IF that is the case and you are limited in time and *must* be in St. Marten any time in the next 3 months I would say take a plane. If not...why not start a thread for your trip and solicit specific advice on the things you are concerned about after reviewing what is already available on other threads about this passage. Like this one:
http://www.sailnet.com/forums/gener...-am-probably-crazy-too.html?highlight=luperon


----------



## kennya (Jul 10, 2006)

Hericsson: Good luck on your adventure. Reading Whisper’s log brought back fond memories. I lived in Titusville 1965 to 1970. I can only imagine the changes.


----------



## norsearayder (Dec 19, 2006)

*good luck going south*

hi all ,new today to sailnet,iam up here in maine if you need any help in southern maine let me know


----------



## camaraderie (May 22, 2002)

Norsea...
Welcome...that first message was more words than I heard from natives in a whole summer in Maine!! You must be from "away"!! <grin>


----------



## oldsalty (Sep 25, 2002)

Hi All; My wife & I did the trip with Oui Si (Yorktown 33). [email protected] didn't stop at DR but visited the DR later. (Met Bruce Van Sant while in Luperon--great guy & great book!)
I made good use of our Ham rig to get local info/ weather etc. throughout all the Caribbean. 
Many cruisers get to Georgetown in the Bahamas & elect to stop there--some cruisers call this place "Chicken town" because of this.
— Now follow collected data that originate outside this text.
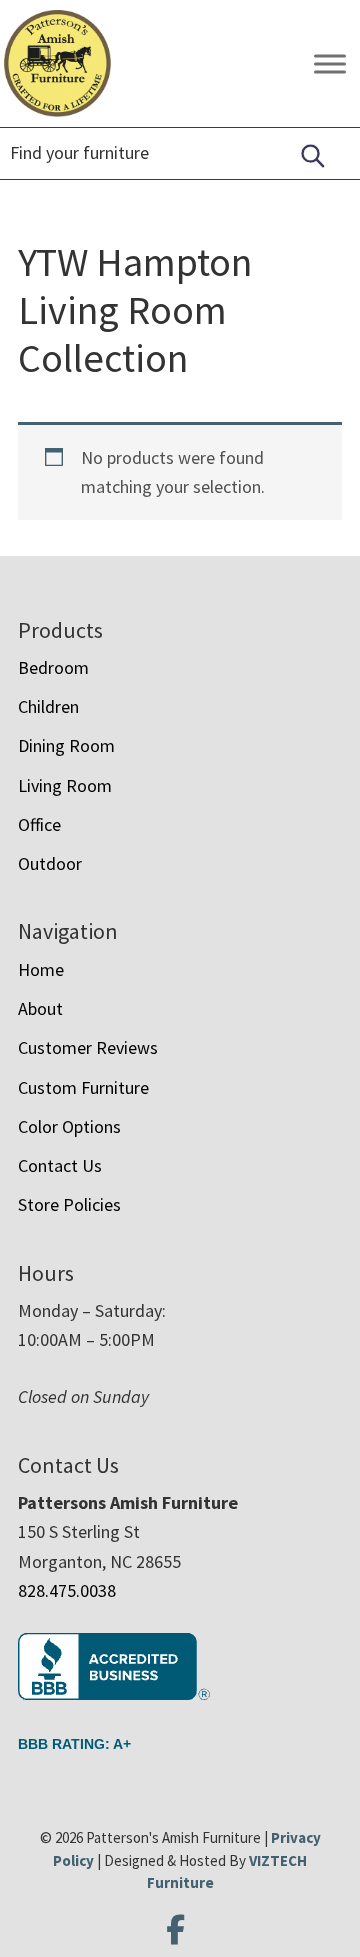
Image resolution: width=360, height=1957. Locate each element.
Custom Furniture (83, 1087)
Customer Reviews (88, 1047)
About (40, 1008)
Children (48, 706)
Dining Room (66, 745)
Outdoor (50, 863)
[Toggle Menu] (330, 63)
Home (41, 969)
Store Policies (69, 1204)
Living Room (65, 785)
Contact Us (60, 1165)
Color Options (69, 1126)
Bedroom (53, 667)
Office (39, 824)
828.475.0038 (67, 1590)
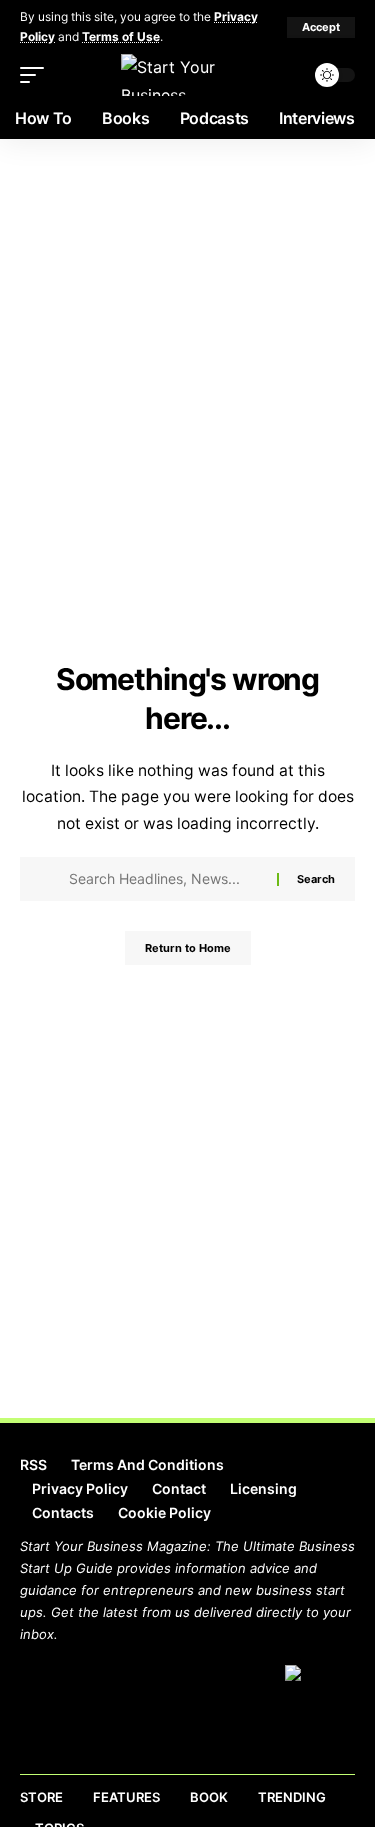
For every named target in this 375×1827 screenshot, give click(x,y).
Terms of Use (121, 36)
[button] (321, 27)
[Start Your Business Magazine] (188, 75)
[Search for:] (165, 879)
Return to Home (188, 948)
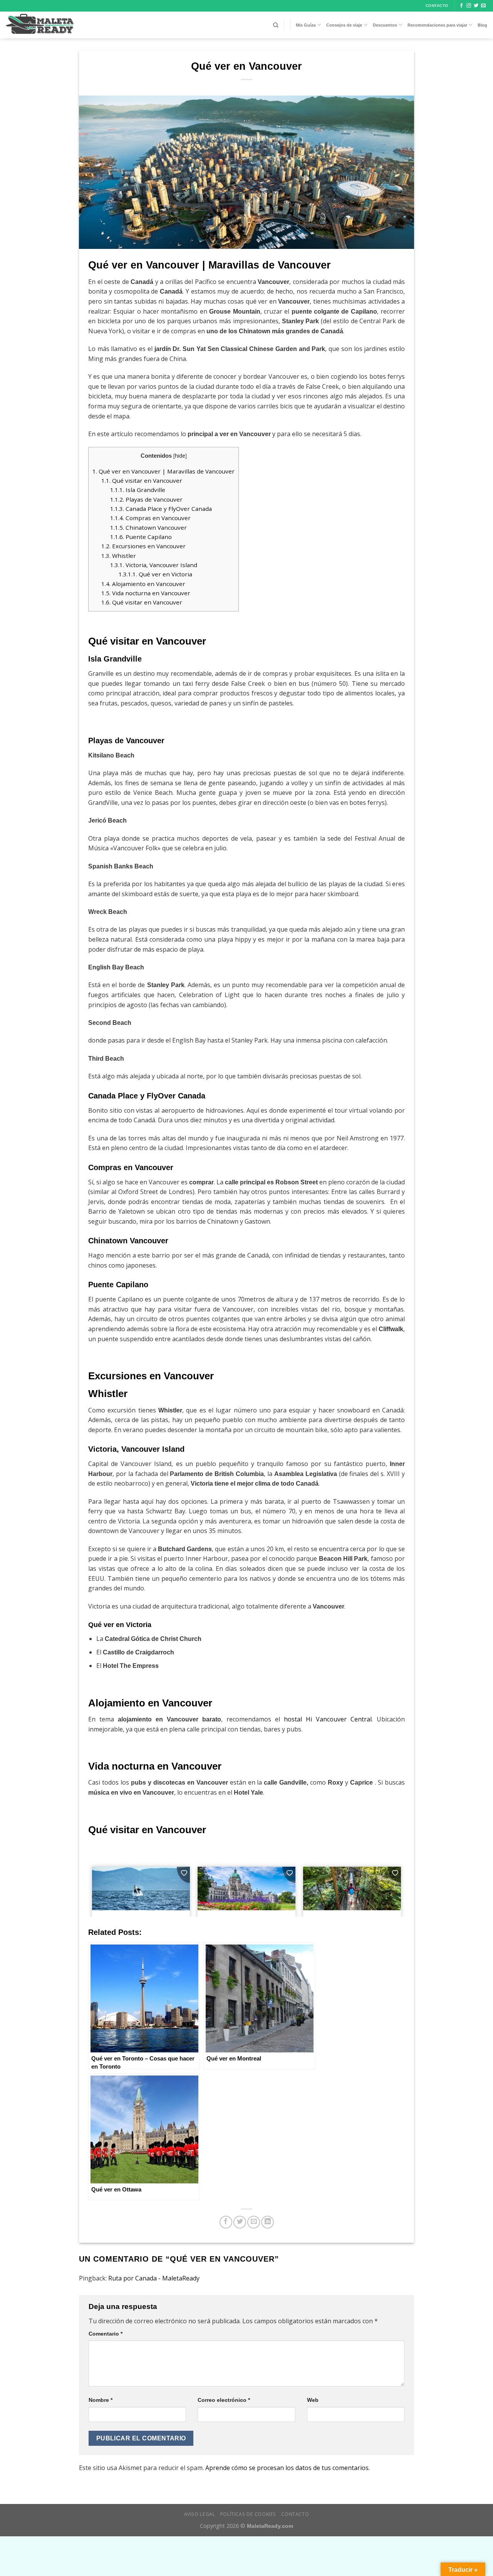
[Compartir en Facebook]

Enjoy it all guys/gals--life is too short to do otherwise!


----------



## Frogwatch (Jan 22, 2011)

Cool! As my boat (28' S2) is already in Marsh Harbor and I want to go further, maybe we could meet there and sail further. Nice to see someone else doing it on a smaller boat.


----------



## gerrycooper (Dec 1, 2002)

And there's a reason why Georgetown is called 'chicken Harbor'!


----------



## glymroff (Apr 2, 2009)

When I went south to the Keys in '10 I met up w/ a couple that were on a Vega also. They made it to the Bahamas.... Check out their web site (look at the '10) entries. 
The Adventures of Capt'n K & Lala | Getting out of the Rat Race & Light Living on the Sea

We should be in FL by the end of year and doing a jump beginning of Jan. Not sure how far we will get to be back by end of March. But, that's the exciting part


----------



## Group9 (Oct 3, 2010)

Great blog. You made my Sunday morning. Thanks, Whisper crew.


----------